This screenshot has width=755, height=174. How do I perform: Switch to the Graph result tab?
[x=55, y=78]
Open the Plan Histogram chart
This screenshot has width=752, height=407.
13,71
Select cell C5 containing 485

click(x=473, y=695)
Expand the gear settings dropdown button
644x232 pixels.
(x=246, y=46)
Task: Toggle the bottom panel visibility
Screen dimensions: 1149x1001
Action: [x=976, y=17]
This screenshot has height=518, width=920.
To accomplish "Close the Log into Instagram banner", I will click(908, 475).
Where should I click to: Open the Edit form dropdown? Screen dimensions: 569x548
* * * * *
What is needed is a word-for-word copy of the material above.

This screenshot has width=755, height=174. How do I perform: Switch to the Graph result tab?
[x=55, y=78]
Open the Plan Histogram chart
This screenshot has width=752, height=407.
13,71
Select cell C5 containing 485

click(x=473, y=695)
Expand the gear settings dropdown button
644x232 pixels.
(x=246, y=46)
Task: Toggle the bottom panel visibility
Screen dimensions: 1149x1001
Action: [x=976, y=17]
This screenshot has height=518, width=920.
To accomplish "Close the Log into Instagram banner", I will click(908, 475).
Where should I click to: Open the Edit form dropdown? Screen dimensions: 569x548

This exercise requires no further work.